DOCUMENT EXCERPT
>>>>>
Case ID: nh_44/html/0112-01.html
Source: Caselaw Access Project
Author: {"author": "Bartlett, J.", "license": "Public Domain", "url": "https://static.case.law/"}
Date Created: 2024-08-24T03:29:51.129683

Weaver v. Rogers.
    A claim can not be available by way of set-off at law unless it is a debt upon wbicb tbe defendants could maintain an action at law against tbe plaintiffs.
    "Where one of two partners has paid his private debt to the plaintiffs with the funds of the firm, the two partners can not avail themselves of the sum so paid by way of set-off in an action at law brought by the plaintiffs to recover a debt due from the firm to the plaintiffs.
    Assumpsit, to recover a balance claimed to be due the plaintiffs for goods sold and delivered, to which the defendants, Rogers & Batehelder, pleaded the general issue with a set-off, including among other items a charge of $125, for cash, February 5, 1858.
    At the trial it appeared that on that day, at the store of Rogers & Batehelder, Rogers took from the company safe the sum of $125, received for goods sold by them, and paid it to the agent of the plaintiffs; but whether it was paid on account of his own private debt to the plaintiffs, or for the indebtedness of Rogers & Batehelder, was the question.
    The court instructed the jury that if the money was paid and received for the private debt of Rogers, and so understood by him and the plaintiffs, he could not now, in a court of law, in connection with Batehelder, recover it back by a suit in their name, or by way of set-off in this suit, even although it was so paid without the knowledge or consent of Batehelder.
<<<<<
EXERCISE
Say whether each statement agrees with the case excerpt, answering yes or no and quoting the deciding words. 1. The plaintiffs brought the action to recover a balance for goods sold and delivered. 2. Rogers paid the $125 to the plaintiffs' agent out of his own personal money. 3. The court told the jury that a set-off would be barred only if the other partner had known of or consented to the payment. The data that follow have no connection to the case excerpt.

DATA SHOWN
>>>>>
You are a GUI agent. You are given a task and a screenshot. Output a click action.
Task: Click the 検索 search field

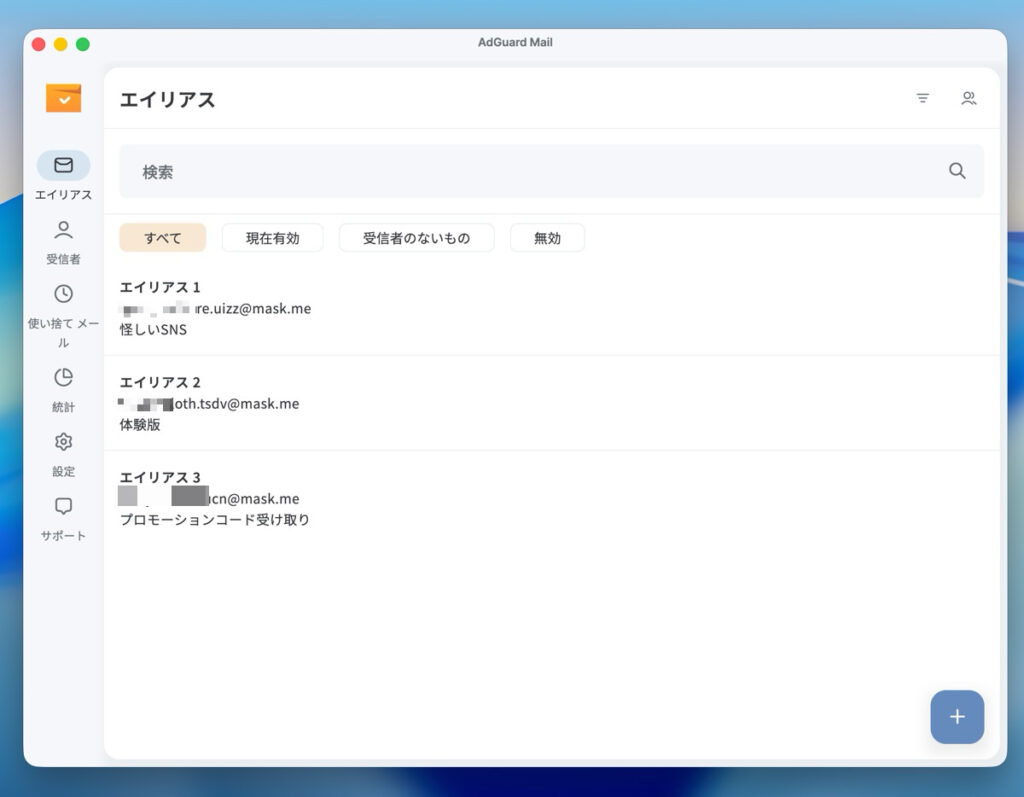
<<<<<
EXERCISE ANSWER
1. Yes: "Assumpsit, to recover a balance claimed to be due the plaintiffs for goods sold and delivered"
2. No: "Rogers took from the company safe the sum of $125, received for goods sold by them, and paid it to the agent of the plaintiffs"
3. No: "even although it was so paid without the knowledge or consent of Batehelder"